Ese gesto de desprendimiento apenas tiene algo que ver con el mundo de los adultos donde cada acto de entrega, cada gesto altruista, espera su contrapartida. En el caso de los niños ellos no esperan nada, es un simple gesto de adoración.

Él, a pesar de todas sus limitaciones emocionales, debe haberlo comprendido porque lleva ese pequeño origami con la forma de un elefante siempre encima. Es una figurita de color rojo, la favorita de su vástago, que me encuentro a cada instante: en los hoteles donde pasamos horas intentando construir algo que no existe y se nos escapa a toda velocidad, en las reuniones donde hace aburridas presentaciones, o agazapado en su cartera cada vez que adopta su pose favorita al hacerse cargo de la cuenta de la cena.

Cuando algún conocido, de esos que te acaban de presentar y te encuentra con los pies descalzos, una copa en la mano y demasiado cansada para buscar replicas ingeniosas, descubre que no tengo hijos deja de mirarme a los ojos para fijarse en algún punto situado justo encima de la frente. Un lugar donde parece haberme brotado una especie de contador en cuenta regresiva, y pasan el resto de la conversación haciendo complejos cálculos mentales del tiempo que aún me quedaría para tener un par de ellos. Enseguida engendran alguna explicación para algo que encuentran extraordinario, algún trauma pasado o dolencias de todo tipo son las explicaciones más habituales.

En cada hotel, en cada breve escapada que hacemos juntos, en cada ocasión en que intentamos fingir un futuro, esa pequeña figura me recuerda que no existe nada parecido a un nosotros.

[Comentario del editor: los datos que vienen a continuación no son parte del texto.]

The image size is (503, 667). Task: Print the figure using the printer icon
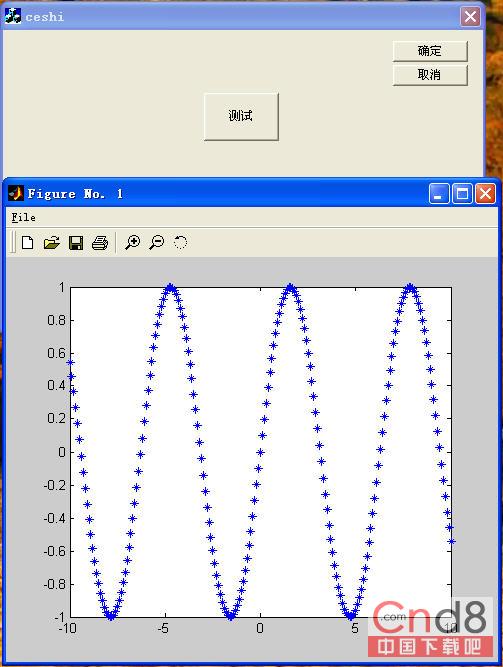coord(100,243)
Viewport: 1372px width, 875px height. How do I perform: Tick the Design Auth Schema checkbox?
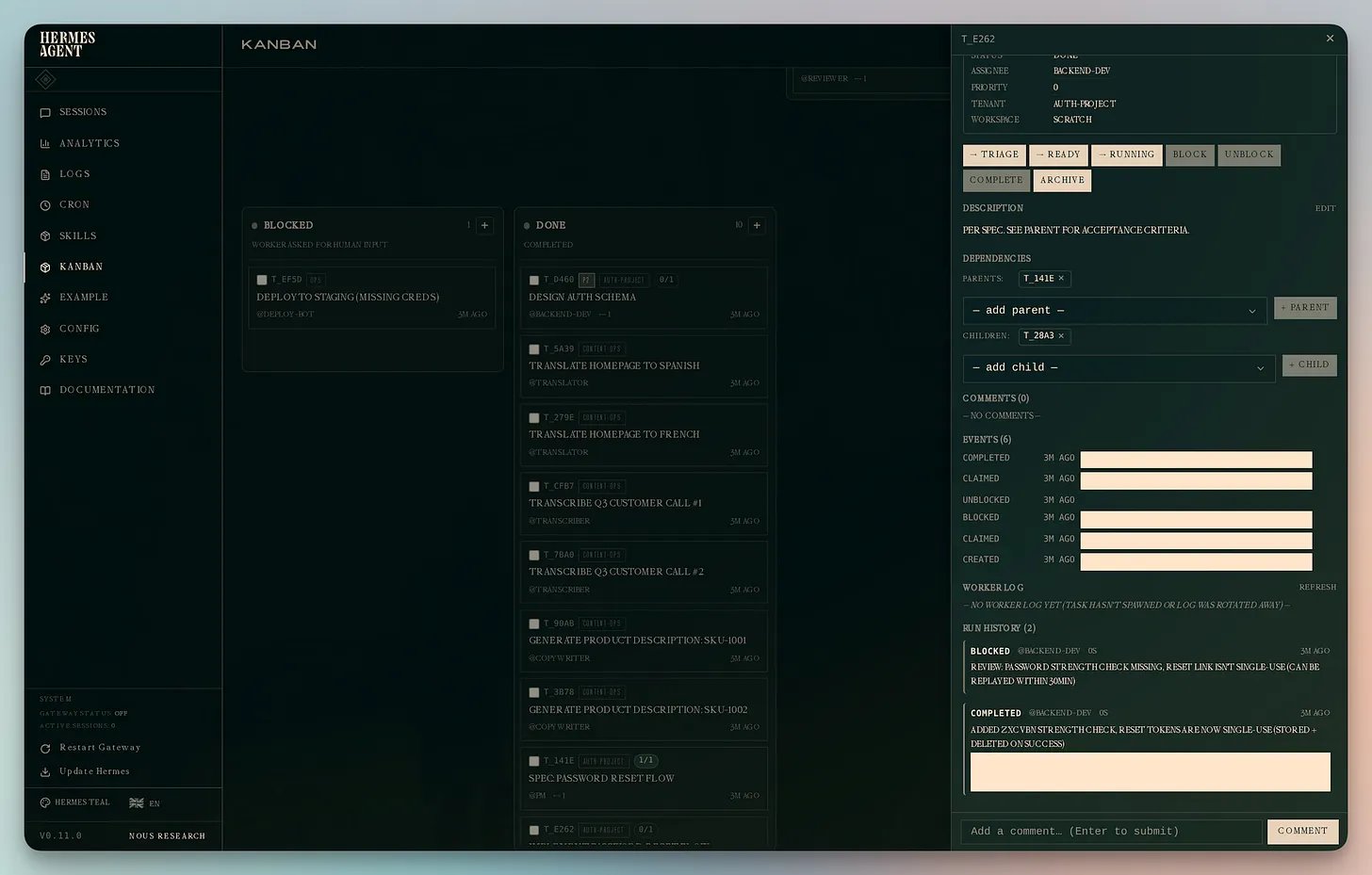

Ese pequeño elefante de papel es una bandera que ondea con orgullo. Algo, la prueba palpable de que a pesar de la mierda de padre que ha sido, su hijo decidió rescatarlo al entregarle el que era su origami favorito. Pero ese puñado de papel es algo más, es una frontera, una barrera que me cierra el paso a un lugar al que estoy vetada.

Es una forma mezquina y egoísta de hacerme saber que él es mejor que yo, que su vida ha sido más completa, mas digna de ser vivida que la mía.

Ahora, al darme la vuelta esa figura me observa desde lo alto de la mesilla de noche y me impide dormir. Doy vueltas hasta levantarme en esa imprecisa hora en que la palabra nosotros se me antoja una fantasía inabarcable.

Somos como esos dos relojes que hemos dejado al lado del elefantito. Uno estropeado, con las manecillas sujetas a un punto fijo y el otro funcionando, siempre girando inmarcesible, con un propósito aunque sea absurdo y circular. Dos veces al día esos dos relojes darán la misma hora en perfecta sintonía, pero eso no será más que una fantasía de normalidad. Un acimut donde todo parece posible para, apenas un instante más tarde, venirse abajo a toda velocidad.